Hotspot mapping in the Celtic Sea: An interactive tool using multinational data to optimise fishing practices

Type Article
Date 2020-06
Language English
Author(s) Calderwood Julia1, Robert MarianneORCID2, Pawlowski Lionel2, Vermard YouenORCID3, Radford Zachary4, Catchpole Thomas L.4, Reid David G.1
Affiliation(s) 1 : Marine Institute, Rinville, County Galway, H91 R673, Ireland
2 : IFREMER, Unité de Sciences et Technologies Halieutiques, Laboratoire de Technologie et Biologie Halieutique, 8 rue François Toullec, F-56100, Lorient, France
3 : IFREMER, Fisheries Ecology and Modeling Research Unit, Rue de l’Ile d’Yeu, 44311, Nantes, France
4 : CEFAS, Lowestoft, NR33 0HT, England, UK
Source Marine Policy (0308-597X) (Elsevier BV), 2020-06 , Vol. 116 , P. 103511 (12p.)

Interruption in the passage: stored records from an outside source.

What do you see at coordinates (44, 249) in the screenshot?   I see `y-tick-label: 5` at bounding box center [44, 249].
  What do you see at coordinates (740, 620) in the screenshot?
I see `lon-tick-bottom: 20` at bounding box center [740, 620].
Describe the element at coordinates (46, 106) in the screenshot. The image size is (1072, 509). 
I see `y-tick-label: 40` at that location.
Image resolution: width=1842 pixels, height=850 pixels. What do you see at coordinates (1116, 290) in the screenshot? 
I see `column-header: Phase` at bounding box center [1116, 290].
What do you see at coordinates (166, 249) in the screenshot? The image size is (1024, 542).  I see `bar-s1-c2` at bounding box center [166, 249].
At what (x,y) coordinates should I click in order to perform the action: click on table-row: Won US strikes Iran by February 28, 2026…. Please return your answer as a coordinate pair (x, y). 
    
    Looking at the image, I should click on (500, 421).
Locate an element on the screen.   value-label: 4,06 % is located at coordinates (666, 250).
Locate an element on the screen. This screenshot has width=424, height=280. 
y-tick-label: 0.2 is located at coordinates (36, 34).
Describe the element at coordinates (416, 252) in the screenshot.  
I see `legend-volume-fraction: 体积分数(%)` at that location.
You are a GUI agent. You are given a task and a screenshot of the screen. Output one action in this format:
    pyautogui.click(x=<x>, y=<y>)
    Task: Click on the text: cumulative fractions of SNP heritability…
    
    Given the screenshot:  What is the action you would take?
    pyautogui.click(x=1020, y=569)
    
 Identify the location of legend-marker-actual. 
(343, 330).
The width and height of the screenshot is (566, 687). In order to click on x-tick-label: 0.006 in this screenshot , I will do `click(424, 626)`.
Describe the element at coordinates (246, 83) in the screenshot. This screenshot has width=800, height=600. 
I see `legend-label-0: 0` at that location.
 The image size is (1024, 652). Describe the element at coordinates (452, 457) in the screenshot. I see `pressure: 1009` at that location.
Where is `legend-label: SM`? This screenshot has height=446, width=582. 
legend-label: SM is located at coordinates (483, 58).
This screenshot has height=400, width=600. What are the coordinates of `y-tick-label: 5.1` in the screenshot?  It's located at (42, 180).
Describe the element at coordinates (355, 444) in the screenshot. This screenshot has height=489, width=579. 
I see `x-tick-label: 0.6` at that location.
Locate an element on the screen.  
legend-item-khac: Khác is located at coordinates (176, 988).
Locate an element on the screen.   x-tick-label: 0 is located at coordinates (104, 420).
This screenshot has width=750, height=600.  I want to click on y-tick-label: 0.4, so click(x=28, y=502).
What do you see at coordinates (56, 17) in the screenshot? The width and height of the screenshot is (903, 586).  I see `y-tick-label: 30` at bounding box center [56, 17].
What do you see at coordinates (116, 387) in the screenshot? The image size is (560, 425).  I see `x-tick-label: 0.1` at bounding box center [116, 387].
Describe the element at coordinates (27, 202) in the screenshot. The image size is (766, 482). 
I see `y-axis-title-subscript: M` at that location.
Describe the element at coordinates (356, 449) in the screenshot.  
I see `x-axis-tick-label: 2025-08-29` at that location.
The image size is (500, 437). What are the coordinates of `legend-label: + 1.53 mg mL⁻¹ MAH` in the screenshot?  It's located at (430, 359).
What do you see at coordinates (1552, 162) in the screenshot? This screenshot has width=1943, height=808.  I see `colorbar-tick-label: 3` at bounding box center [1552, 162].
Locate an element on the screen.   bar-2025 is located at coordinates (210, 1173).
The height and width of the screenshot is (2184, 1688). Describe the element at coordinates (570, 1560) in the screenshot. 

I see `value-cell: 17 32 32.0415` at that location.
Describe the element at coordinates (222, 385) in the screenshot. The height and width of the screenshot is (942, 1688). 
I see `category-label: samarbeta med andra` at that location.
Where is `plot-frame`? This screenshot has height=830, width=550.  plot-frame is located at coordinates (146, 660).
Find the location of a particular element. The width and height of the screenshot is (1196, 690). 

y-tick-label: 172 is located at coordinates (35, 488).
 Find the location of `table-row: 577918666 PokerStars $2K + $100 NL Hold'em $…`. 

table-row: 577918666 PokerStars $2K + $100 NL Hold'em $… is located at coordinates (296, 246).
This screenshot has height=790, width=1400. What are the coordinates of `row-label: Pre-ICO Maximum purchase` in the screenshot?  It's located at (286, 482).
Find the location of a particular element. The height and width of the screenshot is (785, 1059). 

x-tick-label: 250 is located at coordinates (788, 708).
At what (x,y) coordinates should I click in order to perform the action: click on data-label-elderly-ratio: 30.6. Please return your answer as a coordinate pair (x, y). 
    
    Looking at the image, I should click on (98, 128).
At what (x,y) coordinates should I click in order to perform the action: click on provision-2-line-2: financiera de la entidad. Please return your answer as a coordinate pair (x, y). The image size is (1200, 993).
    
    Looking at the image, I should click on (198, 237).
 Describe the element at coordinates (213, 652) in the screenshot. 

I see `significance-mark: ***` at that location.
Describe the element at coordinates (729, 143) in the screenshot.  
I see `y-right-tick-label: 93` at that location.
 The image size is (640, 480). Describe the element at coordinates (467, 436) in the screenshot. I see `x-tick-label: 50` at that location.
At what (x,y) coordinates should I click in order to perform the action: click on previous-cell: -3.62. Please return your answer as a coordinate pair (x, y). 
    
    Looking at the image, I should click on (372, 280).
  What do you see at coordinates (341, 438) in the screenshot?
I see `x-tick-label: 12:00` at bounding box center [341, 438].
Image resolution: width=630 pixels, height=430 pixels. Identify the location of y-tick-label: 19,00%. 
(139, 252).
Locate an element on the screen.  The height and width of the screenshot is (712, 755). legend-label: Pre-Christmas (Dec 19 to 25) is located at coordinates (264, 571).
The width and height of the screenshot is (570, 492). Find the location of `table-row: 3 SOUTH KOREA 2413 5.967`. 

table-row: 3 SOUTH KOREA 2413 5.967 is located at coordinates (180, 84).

DOI 10.1016/j.marpol.2019.103511
WOS© Times Cited 13
Keyword(s) Landing obligation, Discards, Consistent maps, Fishing tactics, Shiny app, Celtic sea

As a result of the introduction of the Landing Obligation in European fisheries there is a need to equip industry with the tools and knowledge to avoid unwanted catches. Optimising fishing practices in terms of time and location fished have been acknowledged as being important in modulating catch composition. Mapping techniques used to identify and manage the spatio-temporal nature of bycatch, however, remain underutilized. Data collected on board commercial fishing vessels by observers provides an important source of information on the component of catches discarded. Using a unique dataset, combining observer data for Irish, French and British vessels operating in the Celtic Sea between 2010 and 2015, maps were developed to identify where catches of quota restricted species or under minimum conservation reference size (MCRS) fish were consistent through time. Different catch metrics, based on CPUE and proportion of species in the catch, were compared as a basis for the maps. Our results indicate that it is possible to target above MCRS catches whilst avoiding below MCRS catches of the same species. Quota restricted species such as haddock can also be avoided whilst targeting other commercially exploited species including whiting. To allow all the information produced to be easily interpreted, the maps have been incorporated into a user-friendly app, to better inform decision making and potentially increase fishing opportunities under the Landing Obligation.